将记录的涉及分片键的INSERT/UPDATE/DELETE语句中记录的分片键值和原表及规则表中的分片键进行比对,若规则表缺少该分片键值所对应的数据则插入原表中该分片键值所对应的数据,规则表多了分片键值所对应的数据则删除该分片键值所对应的数据,规则表数据和原表不一致则修改为与原表一致的数据。
步骤212:修改访问方式。
通知计算节点修改表的访问方式,将计算节点自身计算分发算法修改成按照规则表的方式访问,涉及到表的INSERT/UPDATE/DELETE语句需要同时对规则表进行修改,新增数据优先 往新增的数据节点插入。
步骤214:释放读锁。
释放所加的读锁。
至此,重分布任务已完成。
步骤216:对齐分发规则。
对于规则表分发方式和计算节点不一致的问题,可通过跑批的方式在空闲时间执行,例如:
1.先从节点1中查询规则表的元数据字段为2的行,分批将这部分数据迁移到节点2上,同时变更规则表。
2.当大部分数据迁移成功后锁表,迁移剩下的数据。
3.通知计算节点变更表的访问方式。
4.清理规则表。
本申请实施例二提供的数据重分布方法,通过创建规则表,且规则表仅包含两个字段,在提高重分布效率、降低数据迁移所带来的影响的同时,进一步降低了重分布的开销。
实施例三:
请参见图3,本实施例所涉及的数据重分布装置300包括:
计算节点301、处理器302和存储节点303。其中处理器302用于响应计算节点301发来的数据重分布请求,根据原表信息创建对应于请求的规则表。存储节点303有多个,用于生成规则表数据并发送到规则表数据对应的存储节点303,将规则表数据导入到规则表,按照原表补齐规则表的数据。计算节点301,用于按照规则表的方式访问数据。

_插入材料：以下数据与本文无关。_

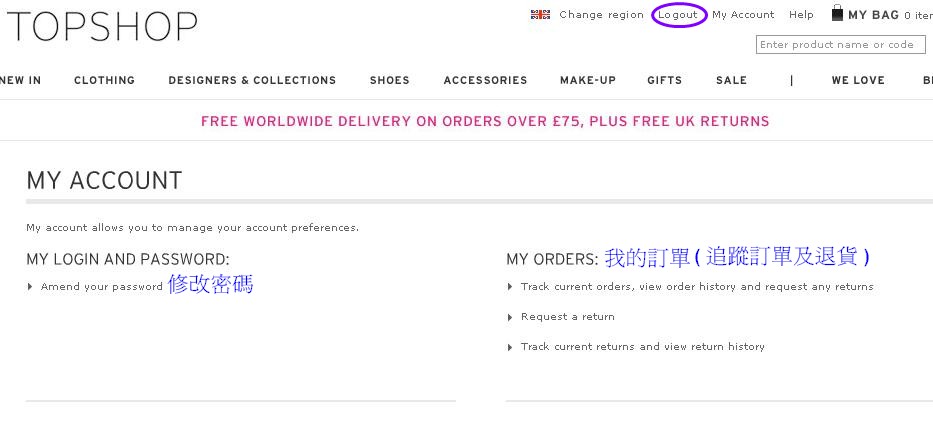Open the Help link
933x428 pixels.
click(801, 15)
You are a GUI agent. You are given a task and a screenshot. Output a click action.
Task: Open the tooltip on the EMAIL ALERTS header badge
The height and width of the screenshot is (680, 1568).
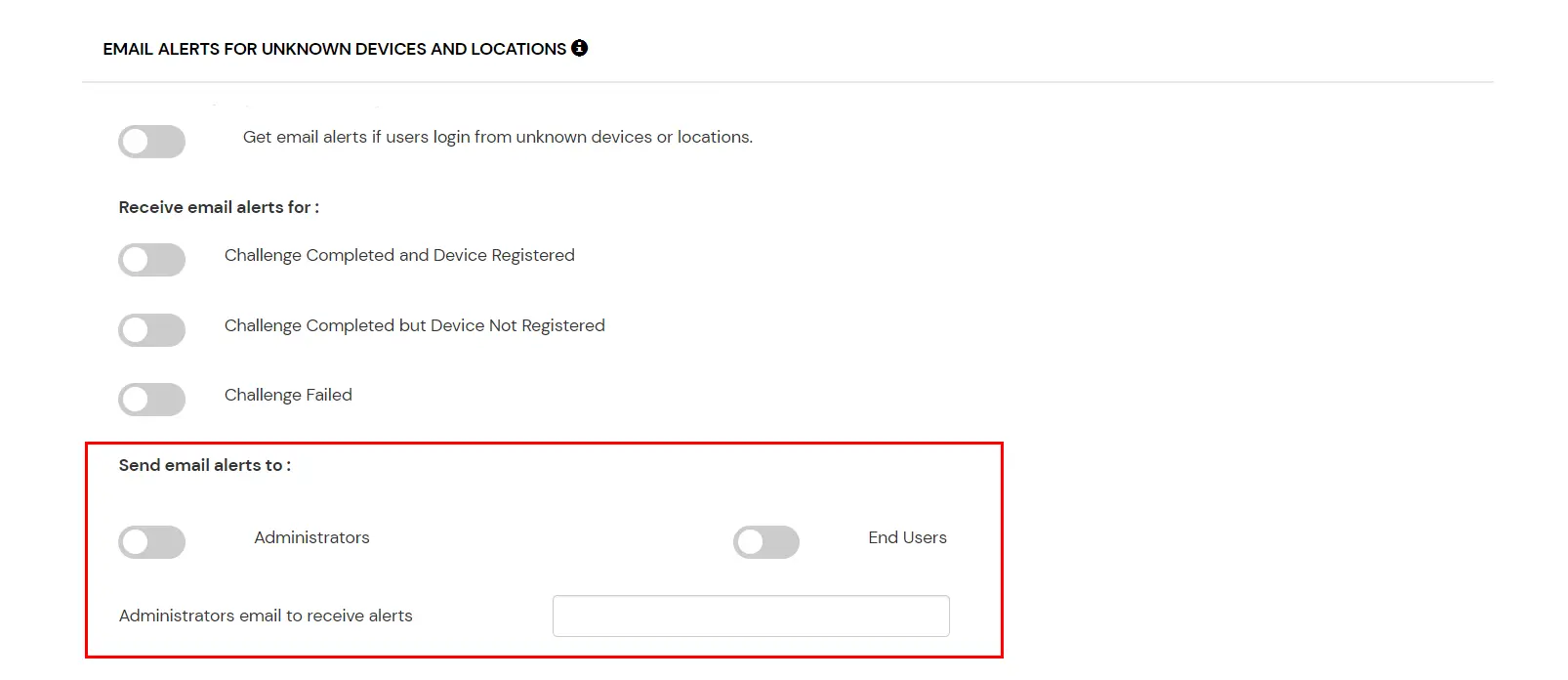[580, 47]

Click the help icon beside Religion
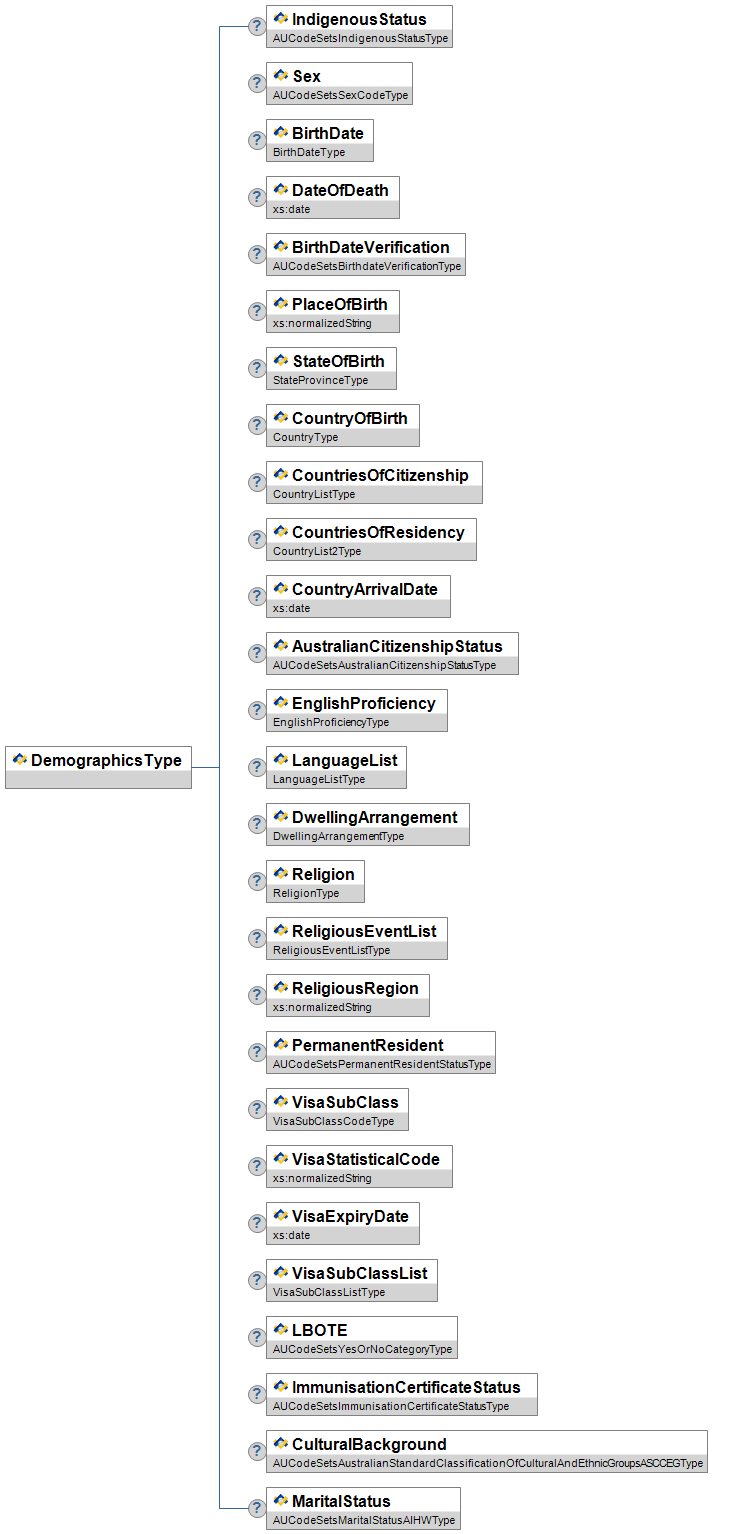click(x=256, y=882)
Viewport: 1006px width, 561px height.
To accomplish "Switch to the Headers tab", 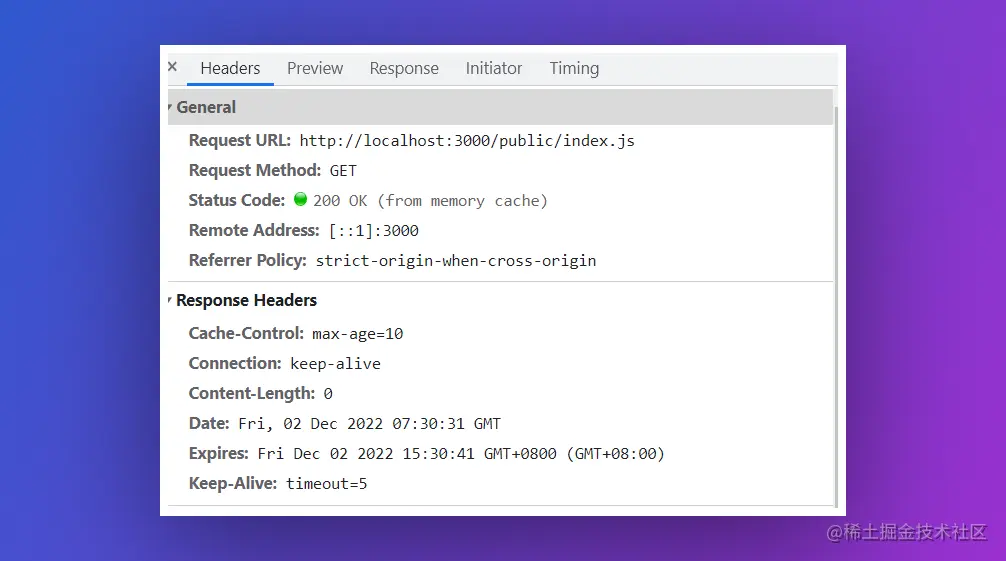I will (230, 69).
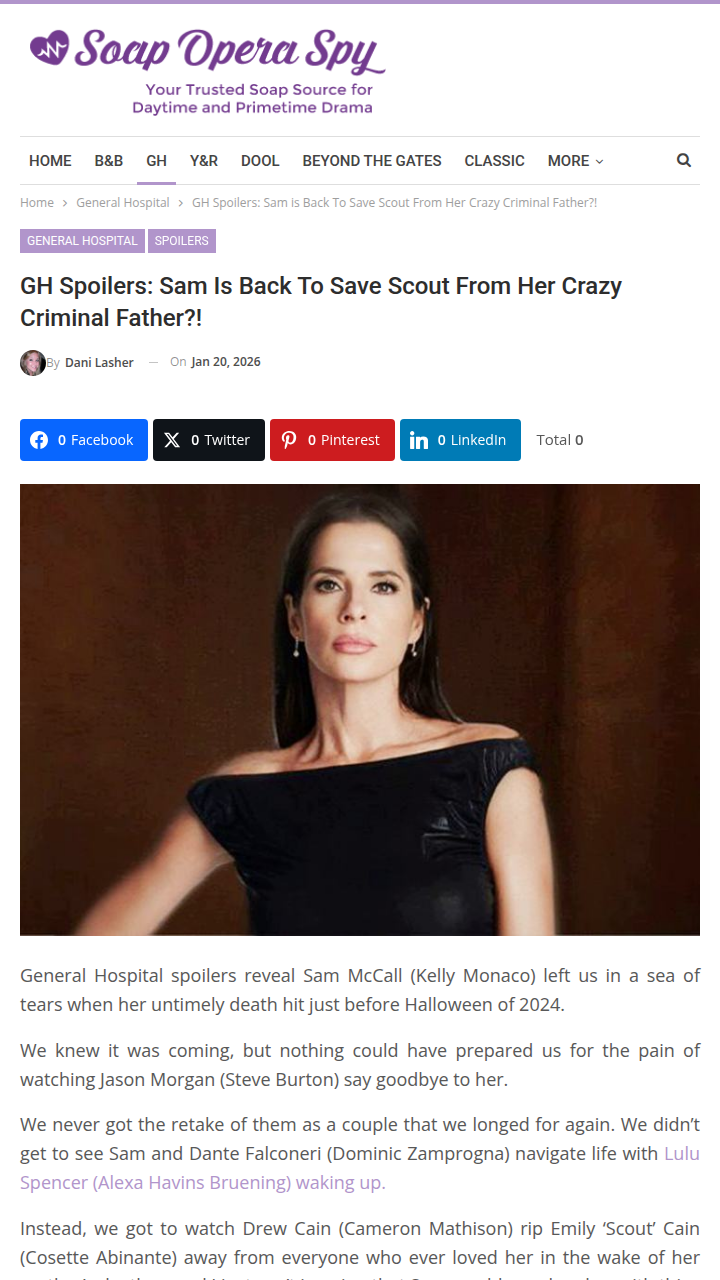The height and width of the screenshot is (1280, 720).
Task: Open the DOOL navigation item
Action: pos(260,161)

本申请实施例三提供的数据重分布装置,通过创建规则表,而不是通过创建新表来迁移数据,提高了数据重分布的效率,降低数据迁移带来的影响。
实施例四:
请参见图4,本实施例所涉及的数据重分布装置400包括:
计算节点401、处理器402和存储节点403。其中存储节点403有4个。
计算节点401发起数据重分布请求后,处理器402根据原表信息创建一个新的规则表,新的规则表的分片键和重分布请求的原表的分片方式一致。
4个存储节点403各包含一个重分布控制模块403a,用于生成和导入元数据规则表数据。这些重分布控制模块403a并行从各个存储节点403导出分发键值,同时带上存储节点号信息,拆分出来的文件根据新的分发规则拆分成不同存储节点403的文件,并传输到对应的存储节点403上去。计算节点401记录所有涉及到该分片键并执行成功的INSERT/UPDATE/DELETE语句,记录分片键值及对应的groupid。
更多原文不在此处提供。